TO BE DONE -
(A) Answer these questions from the camera forum thread, one per line:
(i) How many double cross-type sensors does Canon have, according to the first post?
(ii) Which two card types does the 1D X II have?
(iii) What does derrald say he has never seen DLO do much for?
(B) Do these statements agree with the camera forum thread? Answer yes or no for each, and quote the words that decide it.
(i) The first post says all of Nikon's AF points are user selectable.
(ii) derrald says he is familiar with DLO.
(iii) neuroanatomist expects the 1D X II to be upgradable.
(C) Can you turn the paragraph of the camera forum thread that begins "I would argue that on paper" into a short list that keeps its main facts?

DOCUMENT SECTION -
I would argue that on paper, Canon's system is still better (except for the -3EV vs -4EV, but I doubt that will hardly make a real world difference). Nikon's AF points are not all user selectable. They have less user selectable points and they are more clustered in the middle of the frame. Also, Canon has double cross type sensors, 5 of them while Nikon has how many?


----------



## derrald (Feb 1, 2016)

CaptureWhatYouSee said:


> jebrady03 said:
> 
> 
> > derrald said:
> ...



I am familiar with DLO. I have never seen it do much for diffraction so I am guessing this doesn't really change anything.


----------



## neuroanatomist (Feb 1, 2016)

Meatcurry said:


> neuroanatomist said:
> 
> 
> > Meatcurry said:
> ...



Given that the 1D X II has one CF and one CFast, I see no reason to even suspect it would be upgradable.

PROVIDED DATA -
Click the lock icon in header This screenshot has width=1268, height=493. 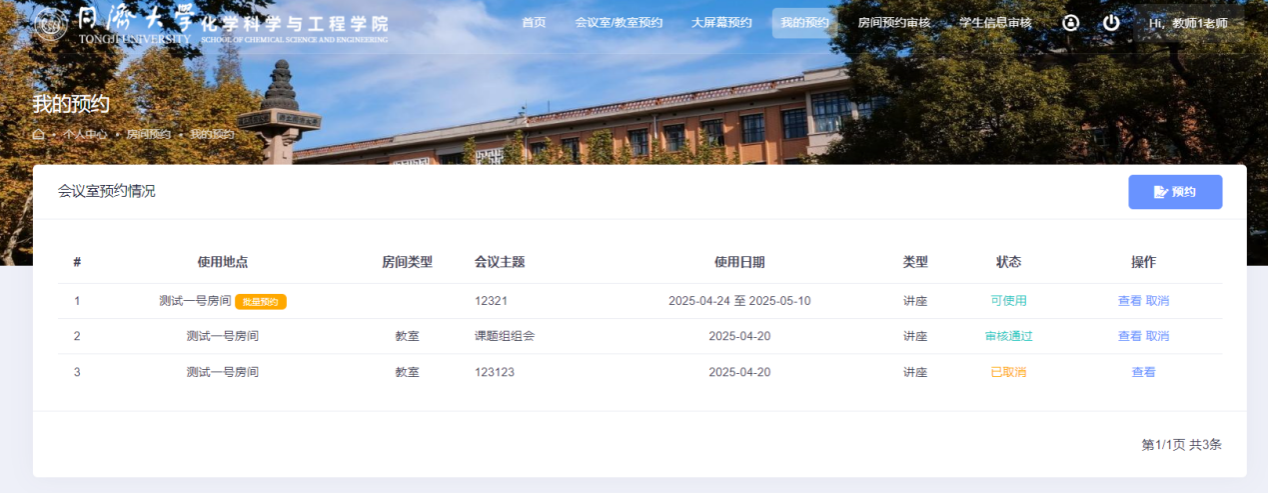pos(1071,22)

TASK RESPONSES -
(A)
(i) 5
(ii) One CF and one CFast
(iii) Diffraction

(B)
(i) No: "Nikon's AF points are not all user selectable."
(ii) Yes: "I am familiar with DLO."
(iii) No: "I see no reason to even suspect it would be upgradable."

(C)
- On paper, Canon's system is still better, except for -3EV vs -4EV, which likely makes little real-world difference.
- Not all of Nikon's AF points are user selectable.
- Nikon has fewer user-selectable points, and they are more clustered in the middle of the frame.
- Canon has 5 double cross-type sensors.